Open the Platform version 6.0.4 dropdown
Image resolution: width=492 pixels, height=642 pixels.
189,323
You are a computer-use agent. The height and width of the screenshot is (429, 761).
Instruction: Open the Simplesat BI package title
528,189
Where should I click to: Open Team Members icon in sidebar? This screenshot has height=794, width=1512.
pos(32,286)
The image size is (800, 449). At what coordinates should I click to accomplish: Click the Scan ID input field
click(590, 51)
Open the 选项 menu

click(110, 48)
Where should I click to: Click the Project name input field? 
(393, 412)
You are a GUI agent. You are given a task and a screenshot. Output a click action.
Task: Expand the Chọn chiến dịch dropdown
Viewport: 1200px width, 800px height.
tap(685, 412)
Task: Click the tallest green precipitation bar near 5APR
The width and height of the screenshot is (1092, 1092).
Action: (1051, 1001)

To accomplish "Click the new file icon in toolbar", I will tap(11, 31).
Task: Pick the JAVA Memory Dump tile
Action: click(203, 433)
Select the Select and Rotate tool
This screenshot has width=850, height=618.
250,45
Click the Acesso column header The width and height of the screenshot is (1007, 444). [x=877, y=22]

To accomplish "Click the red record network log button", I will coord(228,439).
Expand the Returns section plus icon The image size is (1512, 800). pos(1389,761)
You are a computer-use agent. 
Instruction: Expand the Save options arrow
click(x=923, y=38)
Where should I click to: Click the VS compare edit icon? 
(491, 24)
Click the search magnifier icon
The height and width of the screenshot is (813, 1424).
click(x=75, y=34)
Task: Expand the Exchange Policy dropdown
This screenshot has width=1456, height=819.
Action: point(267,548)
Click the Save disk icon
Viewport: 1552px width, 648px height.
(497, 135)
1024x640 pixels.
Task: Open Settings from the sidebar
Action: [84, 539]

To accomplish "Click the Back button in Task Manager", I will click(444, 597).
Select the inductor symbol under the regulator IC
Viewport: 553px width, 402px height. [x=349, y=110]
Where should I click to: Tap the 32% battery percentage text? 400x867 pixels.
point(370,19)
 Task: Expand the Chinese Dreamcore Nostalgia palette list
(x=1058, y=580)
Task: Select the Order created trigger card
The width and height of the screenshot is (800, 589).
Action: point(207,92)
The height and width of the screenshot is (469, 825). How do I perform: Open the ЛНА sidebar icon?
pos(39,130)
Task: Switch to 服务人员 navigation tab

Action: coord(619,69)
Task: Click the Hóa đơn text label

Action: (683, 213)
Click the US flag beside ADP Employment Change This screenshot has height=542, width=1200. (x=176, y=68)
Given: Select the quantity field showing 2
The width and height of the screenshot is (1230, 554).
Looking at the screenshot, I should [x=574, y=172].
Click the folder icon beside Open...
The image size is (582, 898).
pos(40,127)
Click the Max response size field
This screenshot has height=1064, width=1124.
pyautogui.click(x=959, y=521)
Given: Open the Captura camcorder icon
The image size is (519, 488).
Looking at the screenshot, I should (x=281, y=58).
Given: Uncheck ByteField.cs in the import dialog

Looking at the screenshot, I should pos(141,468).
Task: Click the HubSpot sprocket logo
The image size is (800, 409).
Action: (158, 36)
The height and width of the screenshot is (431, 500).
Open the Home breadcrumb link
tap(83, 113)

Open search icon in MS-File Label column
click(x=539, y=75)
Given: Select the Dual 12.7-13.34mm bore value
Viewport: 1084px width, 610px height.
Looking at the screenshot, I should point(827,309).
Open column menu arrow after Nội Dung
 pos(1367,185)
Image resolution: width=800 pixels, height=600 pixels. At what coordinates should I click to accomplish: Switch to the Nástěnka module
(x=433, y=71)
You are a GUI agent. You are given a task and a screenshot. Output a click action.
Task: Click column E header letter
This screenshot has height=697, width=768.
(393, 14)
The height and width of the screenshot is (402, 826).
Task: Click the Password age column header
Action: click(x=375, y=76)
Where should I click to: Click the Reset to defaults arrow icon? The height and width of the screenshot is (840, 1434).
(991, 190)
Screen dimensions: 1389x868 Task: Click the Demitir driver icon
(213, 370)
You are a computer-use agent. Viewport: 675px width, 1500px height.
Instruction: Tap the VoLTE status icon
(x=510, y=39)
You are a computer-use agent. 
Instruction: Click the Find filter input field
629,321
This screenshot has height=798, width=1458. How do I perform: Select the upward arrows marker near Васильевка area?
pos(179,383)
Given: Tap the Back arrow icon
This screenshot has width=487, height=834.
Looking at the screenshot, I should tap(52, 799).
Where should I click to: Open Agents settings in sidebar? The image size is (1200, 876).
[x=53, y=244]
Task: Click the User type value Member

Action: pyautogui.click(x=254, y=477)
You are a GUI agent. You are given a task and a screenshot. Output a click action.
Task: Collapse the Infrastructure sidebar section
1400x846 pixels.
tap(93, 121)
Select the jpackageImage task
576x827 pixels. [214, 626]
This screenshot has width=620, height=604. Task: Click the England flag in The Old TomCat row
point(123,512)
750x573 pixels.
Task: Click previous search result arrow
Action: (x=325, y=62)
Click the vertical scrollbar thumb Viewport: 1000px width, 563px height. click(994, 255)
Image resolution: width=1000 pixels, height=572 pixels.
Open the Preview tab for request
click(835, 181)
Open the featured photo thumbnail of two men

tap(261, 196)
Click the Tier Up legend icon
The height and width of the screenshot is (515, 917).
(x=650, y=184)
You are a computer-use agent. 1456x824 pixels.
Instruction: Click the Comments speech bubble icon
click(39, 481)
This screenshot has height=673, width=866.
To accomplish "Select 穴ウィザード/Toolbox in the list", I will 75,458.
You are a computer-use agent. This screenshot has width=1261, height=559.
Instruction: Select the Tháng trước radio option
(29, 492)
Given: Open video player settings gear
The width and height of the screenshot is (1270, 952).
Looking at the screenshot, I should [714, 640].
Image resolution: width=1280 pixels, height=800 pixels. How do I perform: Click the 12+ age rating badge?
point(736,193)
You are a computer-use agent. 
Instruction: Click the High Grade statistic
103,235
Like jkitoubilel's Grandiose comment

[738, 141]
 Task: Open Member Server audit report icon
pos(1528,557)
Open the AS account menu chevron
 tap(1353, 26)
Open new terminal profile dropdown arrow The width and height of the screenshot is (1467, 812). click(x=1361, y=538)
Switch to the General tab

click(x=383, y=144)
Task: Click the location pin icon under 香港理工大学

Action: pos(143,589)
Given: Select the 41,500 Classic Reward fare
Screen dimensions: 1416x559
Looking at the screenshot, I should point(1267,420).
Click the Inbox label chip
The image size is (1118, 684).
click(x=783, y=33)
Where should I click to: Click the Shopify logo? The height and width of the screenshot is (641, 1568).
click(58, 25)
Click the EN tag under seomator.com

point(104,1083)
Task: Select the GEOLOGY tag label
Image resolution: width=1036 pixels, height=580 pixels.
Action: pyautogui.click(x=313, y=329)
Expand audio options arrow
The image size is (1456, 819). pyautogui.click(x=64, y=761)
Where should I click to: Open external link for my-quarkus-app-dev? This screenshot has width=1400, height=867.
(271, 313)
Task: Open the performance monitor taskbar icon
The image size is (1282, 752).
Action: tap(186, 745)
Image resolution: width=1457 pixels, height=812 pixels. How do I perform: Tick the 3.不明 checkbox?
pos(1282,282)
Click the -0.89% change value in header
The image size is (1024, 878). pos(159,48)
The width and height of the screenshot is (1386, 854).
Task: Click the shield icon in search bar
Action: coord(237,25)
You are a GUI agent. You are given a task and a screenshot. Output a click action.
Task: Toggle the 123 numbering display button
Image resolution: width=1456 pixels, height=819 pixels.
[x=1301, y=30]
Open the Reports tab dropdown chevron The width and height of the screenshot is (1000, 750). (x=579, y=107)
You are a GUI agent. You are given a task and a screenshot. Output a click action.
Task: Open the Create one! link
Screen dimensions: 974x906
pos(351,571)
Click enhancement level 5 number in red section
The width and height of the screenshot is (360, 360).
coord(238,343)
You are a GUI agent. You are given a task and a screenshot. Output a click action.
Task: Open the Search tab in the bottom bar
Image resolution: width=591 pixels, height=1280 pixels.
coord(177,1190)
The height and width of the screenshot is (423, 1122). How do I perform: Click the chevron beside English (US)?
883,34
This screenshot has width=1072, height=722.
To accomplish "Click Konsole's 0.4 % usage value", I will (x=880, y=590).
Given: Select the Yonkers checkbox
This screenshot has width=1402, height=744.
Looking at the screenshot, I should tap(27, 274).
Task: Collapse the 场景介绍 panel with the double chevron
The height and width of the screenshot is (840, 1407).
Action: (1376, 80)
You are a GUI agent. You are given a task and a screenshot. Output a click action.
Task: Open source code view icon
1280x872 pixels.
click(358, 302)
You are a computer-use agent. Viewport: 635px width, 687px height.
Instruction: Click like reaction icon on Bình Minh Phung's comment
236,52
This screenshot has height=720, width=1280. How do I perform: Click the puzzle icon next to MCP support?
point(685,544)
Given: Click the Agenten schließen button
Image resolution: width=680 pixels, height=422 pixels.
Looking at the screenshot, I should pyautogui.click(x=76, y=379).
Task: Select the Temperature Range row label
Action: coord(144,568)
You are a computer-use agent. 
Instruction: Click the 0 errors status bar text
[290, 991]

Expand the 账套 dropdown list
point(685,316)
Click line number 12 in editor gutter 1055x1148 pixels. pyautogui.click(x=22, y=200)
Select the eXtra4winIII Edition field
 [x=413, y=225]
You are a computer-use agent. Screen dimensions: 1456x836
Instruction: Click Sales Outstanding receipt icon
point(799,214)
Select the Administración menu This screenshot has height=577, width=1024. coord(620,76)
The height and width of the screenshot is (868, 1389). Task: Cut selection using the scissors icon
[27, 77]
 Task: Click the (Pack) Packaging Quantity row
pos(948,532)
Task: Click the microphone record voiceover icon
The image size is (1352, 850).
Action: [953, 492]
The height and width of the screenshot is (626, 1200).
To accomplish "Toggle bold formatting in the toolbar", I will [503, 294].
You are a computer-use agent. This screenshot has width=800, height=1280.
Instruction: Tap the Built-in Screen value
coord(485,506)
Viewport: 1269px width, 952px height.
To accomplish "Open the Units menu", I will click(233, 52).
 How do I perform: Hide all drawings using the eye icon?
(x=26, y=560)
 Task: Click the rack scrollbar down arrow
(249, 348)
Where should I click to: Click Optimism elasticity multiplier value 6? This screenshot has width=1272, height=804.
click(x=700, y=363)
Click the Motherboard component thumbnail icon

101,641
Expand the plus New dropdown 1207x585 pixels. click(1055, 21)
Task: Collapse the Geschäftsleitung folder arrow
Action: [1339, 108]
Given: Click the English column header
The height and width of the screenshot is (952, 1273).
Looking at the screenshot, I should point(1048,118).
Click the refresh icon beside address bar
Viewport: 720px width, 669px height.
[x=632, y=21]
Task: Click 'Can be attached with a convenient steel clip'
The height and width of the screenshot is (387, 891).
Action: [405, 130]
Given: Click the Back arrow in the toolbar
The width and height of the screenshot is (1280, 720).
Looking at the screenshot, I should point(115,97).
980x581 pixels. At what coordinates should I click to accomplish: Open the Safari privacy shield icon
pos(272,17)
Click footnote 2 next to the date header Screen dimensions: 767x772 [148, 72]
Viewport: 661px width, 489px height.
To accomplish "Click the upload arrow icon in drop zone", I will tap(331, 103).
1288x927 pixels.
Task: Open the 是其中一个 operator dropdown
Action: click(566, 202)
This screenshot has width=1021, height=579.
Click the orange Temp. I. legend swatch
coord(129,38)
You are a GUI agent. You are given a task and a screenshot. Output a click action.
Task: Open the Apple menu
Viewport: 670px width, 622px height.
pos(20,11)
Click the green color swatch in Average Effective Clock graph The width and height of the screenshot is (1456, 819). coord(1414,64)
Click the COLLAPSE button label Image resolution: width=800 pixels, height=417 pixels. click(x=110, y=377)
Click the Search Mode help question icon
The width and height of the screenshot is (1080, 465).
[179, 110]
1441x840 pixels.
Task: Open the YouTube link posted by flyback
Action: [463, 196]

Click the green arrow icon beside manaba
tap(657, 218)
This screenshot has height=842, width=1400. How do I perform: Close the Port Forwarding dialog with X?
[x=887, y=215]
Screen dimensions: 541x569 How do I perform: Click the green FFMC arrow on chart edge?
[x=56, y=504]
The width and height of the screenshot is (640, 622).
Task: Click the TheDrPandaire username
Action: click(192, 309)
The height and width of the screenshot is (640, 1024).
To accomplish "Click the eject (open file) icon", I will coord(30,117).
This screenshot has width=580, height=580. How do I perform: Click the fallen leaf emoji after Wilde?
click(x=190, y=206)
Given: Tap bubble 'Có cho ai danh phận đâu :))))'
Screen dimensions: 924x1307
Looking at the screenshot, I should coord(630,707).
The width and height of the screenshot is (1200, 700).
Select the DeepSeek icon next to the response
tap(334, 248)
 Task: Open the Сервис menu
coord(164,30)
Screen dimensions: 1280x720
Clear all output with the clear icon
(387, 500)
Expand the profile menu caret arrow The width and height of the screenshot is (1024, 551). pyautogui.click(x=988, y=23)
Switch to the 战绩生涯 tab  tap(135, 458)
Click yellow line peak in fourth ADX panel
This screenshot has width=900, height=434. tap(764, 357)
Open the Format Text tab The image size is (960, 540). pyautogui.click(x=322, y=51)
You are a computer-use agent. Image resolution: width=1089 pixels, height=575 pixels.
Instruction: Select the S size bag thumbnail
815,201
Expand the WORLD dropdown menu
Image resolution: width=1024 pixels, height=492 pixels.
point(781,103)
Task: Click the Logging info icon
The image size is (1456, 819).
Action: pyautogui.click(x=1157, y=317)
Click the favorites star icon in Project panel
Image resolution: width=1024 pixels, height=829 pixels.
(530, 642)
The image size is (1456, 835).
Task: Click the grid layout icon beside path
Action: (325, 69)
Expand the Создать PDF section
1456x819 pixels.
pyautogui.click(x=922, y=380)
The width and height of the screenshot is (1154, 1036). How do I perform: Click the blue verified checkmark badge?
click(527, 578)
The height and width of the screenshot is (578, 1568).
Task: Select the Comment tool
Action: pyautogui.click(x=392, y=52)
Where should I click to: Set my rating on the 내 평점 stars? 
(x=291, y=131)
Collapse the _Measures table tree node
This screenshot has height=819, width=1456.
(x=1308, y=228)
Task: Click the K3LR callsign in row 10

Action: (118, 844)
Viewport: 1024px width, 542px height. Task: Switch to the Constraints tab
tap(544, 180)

▶ WHAT NEEDS TO BE DONE:
List every line of the listing that contains the word "English".

▶ EXERCISE OUTPUT:
The height and width of the screenshot is (423, 1122). How do I perform: Click the chevron beside English (US)?
Given: Click the English column header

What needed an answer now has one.